[[ EXTRACTED INFORMATION open ]]
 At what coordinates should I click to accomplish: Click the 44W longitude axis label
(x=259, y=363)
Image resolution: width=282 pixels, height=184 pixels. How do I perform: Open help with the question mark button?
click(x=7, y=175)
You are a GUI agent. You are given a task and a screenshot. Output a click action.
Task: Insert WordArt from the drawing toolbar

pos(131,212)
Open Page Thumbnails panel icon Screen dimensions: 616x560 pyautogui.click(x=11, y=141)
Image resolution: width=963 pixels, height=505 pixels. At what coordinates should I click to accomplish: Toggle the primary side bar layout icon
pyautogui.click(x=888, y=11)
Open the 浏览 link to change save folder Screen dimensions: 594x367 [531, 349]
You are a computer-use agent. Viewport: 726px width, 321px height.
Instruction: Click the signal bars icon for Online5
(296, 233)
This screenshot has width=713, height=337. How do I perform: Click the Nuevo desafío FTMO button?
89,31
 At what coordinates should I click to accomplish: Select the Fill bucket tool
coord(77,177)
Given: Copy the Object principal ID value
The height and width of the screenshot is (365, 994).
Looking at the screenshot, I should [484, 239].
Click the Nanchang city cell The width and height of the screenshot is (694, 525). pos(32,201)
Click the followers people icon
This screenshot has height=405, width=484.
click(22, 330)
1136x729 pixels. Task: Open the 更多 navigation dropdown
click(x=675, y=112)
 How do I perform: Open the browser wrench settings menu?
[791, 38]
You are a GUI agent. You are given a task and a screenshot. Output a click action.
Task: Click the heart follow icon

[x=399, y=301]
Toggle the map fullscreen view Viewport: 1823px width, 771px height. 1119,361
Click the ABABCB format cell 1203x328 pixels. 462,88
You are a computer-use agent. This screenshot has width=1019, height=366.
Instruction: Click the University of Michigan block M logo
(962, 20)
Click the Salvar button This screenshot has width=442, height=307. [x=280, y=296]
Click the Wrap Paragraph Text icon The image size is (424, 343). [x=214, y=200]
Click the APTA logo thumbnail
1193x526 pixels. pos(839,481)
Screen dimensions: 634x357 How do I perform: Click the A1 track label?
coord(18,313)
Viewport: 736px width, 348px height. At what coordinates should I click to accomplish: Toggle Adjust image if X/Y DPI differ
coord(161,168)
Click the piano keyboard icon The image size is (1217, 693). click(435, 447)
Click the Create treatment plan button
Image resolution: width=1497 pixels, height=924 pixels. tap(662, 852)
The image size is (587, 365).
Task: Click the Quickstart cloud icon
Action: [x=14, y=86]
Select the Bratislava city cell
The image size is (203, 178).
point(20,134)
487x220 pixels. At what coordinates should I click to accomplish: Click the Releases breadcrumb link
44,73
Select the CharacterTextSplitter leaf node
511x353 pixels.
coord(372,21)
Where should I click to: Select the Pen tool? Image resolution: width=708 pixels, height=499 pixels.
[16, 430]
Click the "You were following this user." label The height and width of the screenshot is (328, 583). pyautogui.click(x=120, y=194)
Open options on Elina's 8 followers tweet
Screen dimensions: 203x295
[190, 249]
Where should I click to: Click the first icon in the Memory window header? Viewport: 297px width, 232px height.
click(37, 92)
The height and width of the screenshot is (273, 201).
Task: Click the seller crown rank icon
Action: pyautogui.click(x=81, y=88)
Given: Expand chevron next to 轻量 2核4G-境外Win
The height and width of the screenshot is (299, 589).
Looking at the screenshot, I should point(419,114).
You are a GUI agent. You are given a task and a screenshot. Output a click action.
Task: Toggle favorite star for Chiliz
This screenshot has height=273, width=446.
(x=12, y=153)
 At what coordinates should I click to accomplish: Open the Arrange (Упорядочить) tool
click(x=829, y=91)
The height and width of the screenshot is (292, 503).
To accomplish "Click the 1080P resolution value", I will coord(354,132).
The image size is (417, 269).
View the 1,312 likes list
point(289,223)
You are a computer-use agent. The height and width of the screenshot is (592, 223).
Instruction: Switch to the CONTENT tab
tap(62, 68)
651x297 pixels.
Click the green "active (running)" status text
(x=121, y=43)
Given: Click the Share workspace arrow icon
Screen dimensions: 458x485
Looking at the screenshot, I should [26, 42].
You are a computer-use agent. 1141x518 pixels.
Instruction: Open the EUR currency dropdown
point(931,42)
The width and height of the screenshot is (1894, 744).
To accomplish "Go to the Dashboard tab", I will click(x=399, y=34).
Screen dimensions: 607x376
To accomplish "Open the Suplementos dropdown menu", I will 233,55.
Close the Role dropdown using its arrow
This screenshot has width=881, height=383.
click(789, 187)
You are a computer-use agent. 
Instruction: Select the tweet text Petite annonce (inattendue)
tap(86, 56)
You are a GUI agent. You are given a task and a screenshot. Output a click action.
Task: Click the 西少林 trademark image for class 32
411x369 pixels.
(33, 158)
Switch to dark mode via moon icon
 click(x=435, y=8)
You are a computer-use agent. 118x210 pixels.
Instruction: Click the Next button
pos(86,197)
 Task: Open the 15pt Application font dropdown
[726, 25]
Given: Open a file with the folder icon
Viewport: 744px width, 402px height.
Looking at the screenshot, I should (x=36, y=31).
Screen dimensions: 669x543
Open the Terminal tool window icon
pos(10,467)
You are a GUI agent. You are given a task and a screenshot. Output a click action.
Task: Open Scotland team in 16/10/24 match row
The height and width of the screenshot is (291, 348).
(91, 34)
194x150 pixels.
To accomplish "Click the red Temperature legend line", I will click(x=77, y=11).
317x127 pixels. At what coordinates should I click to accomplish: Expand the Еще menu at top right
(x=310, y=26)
[[ EXTRACTED INFORMATION closed ]]
Copy each line above exactly as it stands.

TASK OUTPUT:
 At what coordinates should I click to accomplish: Click the 44W longitude axis label
(x=259, y=363)
Image resolution: width=282 pixels, height=184 pixels. How do I perform: Open help with the question mark button?
click(x=7, y=175)
You are a GUI agent. You are given a task and a screenshot. Output a click action.
Task: Insert WordArt from the drawing toolbar

pos(131,212)
Open Page Thumbnails panel icon Screen dimensions: 616x560 pyautogui.click(x=11, y=141)
Image resolution: width=963 pixels, height=505 pixels. At what coordinates should I click to accomplish: Toggle the primary side bar layout icon
pyautogui.click(x=888, y=11)
Open the 浏览 link to change save folder Screen dimensions: 594x367 [531, 349]
You are a computer-use agent. Viewport: 726px width, 321px height.
Instruction: Click the signal bars icon for Online5
(296, 233)
This screenshot has width=713, height=337. How do I perform: Click the Nuevo desafío FTMO button?
89,31
 At what coordinates should I click to accomplish: Select the Fill bucket tool
coord(77,177)
Given: Copy the Object principal ID value
The height and width of the screenshot is (365, 994).
Looking at the screenshot, I should [484, 239].
Click the Nanchang city cell The width and height of the screenshot is (694, 525). pos(32,201)
Click the followers people icon
This screenshot has height=405, width=484.
click(22, 330)
1136x729 pixels. Task: Open the 更多 navigation dropdown
click(x=675, y=112)
 How do I perform: Open the browser wrench settings menu?
[791, 38]
You are a GUI agent. You are given a task and a screenshot. Output a click action.
Task: Click the heart follow icon

[x=399, y=301]
Toggle the map fullscreen view Viewport: 1823px width, 771px height. 1119,361
Click the ABABCB format cell 1203x328 pixels. 462,88
You are a computer-use agent. This screenshot has width=1019, height=366.
Instruction: Click the University of Michigan block M logo
(962, 20)
Click the Salvar button This screenshot has width=442, height=307. [x=280, y=296]
Click the Wrap Paragraph Text icon The image size is (424, 343). [x=214, y=200]
Click the APTA logo thumbnail
1193x526 pixels. pos(839,481)
Screen dimensions: 634x357 How do I perform: Click the A1 track label?
coord(18,313)
Viewport: 736px width, 348px height. At what coordinates should I click to accomplish: Toggle Adjust image if X/Y DPI differ
coord(161,168)
Click the piano keyboard icon The image size is (1217, 693). click(435, 447)
Click the Create treatment plan button
Image resolution: width=1497 pixels, height=924 pixels. tap(662, 852)
The image size is (587, 365).
Task: Click the Quickstart cloud icon
Action: [x=14, y=86]
Select the Bratislava city cell
The image size is (203, 178).
point(20,134)
487x220 pixels. At what coordinates should I click to accomplish: Click the Releases breadcrumb link
44,73
Select the CharacterTextSplitter leaf node
511x353 pixels.
coord(372,21)
Where should I click to: Select the Pen tool? Image resolution: width=708 pixels, height=499 pixels.
[16, 430]
Click the "You were following this user." label The height and width of the screenshot is (328, 583). pyautogui.click(x=120, y=194)
Open options on Elina's 8 followers tweet
Screen dimensions: 203x295
[190, 249]
Where should I click to: Click the first icon in the Memory window header? Viewport: 297px width, 232px height.
click(37, 92)
The height and width of the screenshot is (273, 201).
Task: Click the seller crown rank icon
Action: pyautogui.click(x=81, y=88)
Given: Expand chevron next to 轻量 2核4G-境外Win
The height and width of the screenshot is (299, 589).
Looking at the screenshot, I should point(419,114).
You are a GUI agent. You are given a task and a screenshot. Output a click action.
Task: Toggle favorite star for Chiliz
This screenshot has height=273, width=446.
(x=12, y=153)
 At what coordinates should I click to accomplish: Open the Arrange (Упорядочить) tool
click(x=829, y=91)
The height and width of the screenshot is (292, 503).
To accomplish "Click the 1080P resolution value", I will coord(354,132).
The image size is (417, 269).
View the 1,312 likes list
point(289,223)
You are a computer-use agent. The height and width of the screenshot is (592, 223).
Instruction: Switch to the CONTENT tab
tap(62, 68)
651x297 pixels.
Click the green "active (running)" status text
(x=121, y=43)
Given: Click the Share workspace arrow icon
Screen dimensions: 458x485
Looking at the screenshot, I should [26, 42].
You are a computer-use agent. 1141x518 pixels.
Instruction: Open the EUR currency dropdown
point(931,42)
The width and height of the screenshot is (1894, 744).
To accomplish "Go to the Dashboard tab", I will click(x=399, y=34).
Screen dimensions: 607x376
To accomplish "Open the Suplementos dropdown menu", I will 233,55.
Close the Role dropdown using its arrow
This screenshot has width=881, height=383.
click(789, 187)
You are a computer-use agent. 
Instruction: Select the tweet text Petite annonce (inattendue)
tap(86, 56)
You are a GUI agent. You are given a task and a screenshot. Output a click action.
Task: Click the 西少林 trademark image for class 32
411x369 pixels.
(33, 158)
Switch to dark mode via moon icon
 click(x=435, y=8)
You are a computer-use agent. 118x210 pixels.
Instruction: Click the Next button
pos(86,197)
 Task: Open the 15pt Application font dropdown
[726, 25]
Given: Open a file with the folder icon
Viewport: 744px width, 402px height.
Looking at the screenshot, I should (x=36, y=31).
Screen dimensions: 669x543
Open the Terminal tool window icon
pos(10,467)
You are a GUI agent. You are given a task and a screenshot. Output a click action.
Task: Open Scotland team in 16/10/24 match row
The height and width of the screenshot is (291, 348).
(91, 34)
194x150 pixels.
To accomplish "Click the red Temperature legend line", I will click(x=77, y=11).
317x127 pixels. At what coordinates should I click to accomplish: Expand the Еще menu at top right
(x=310, y=26)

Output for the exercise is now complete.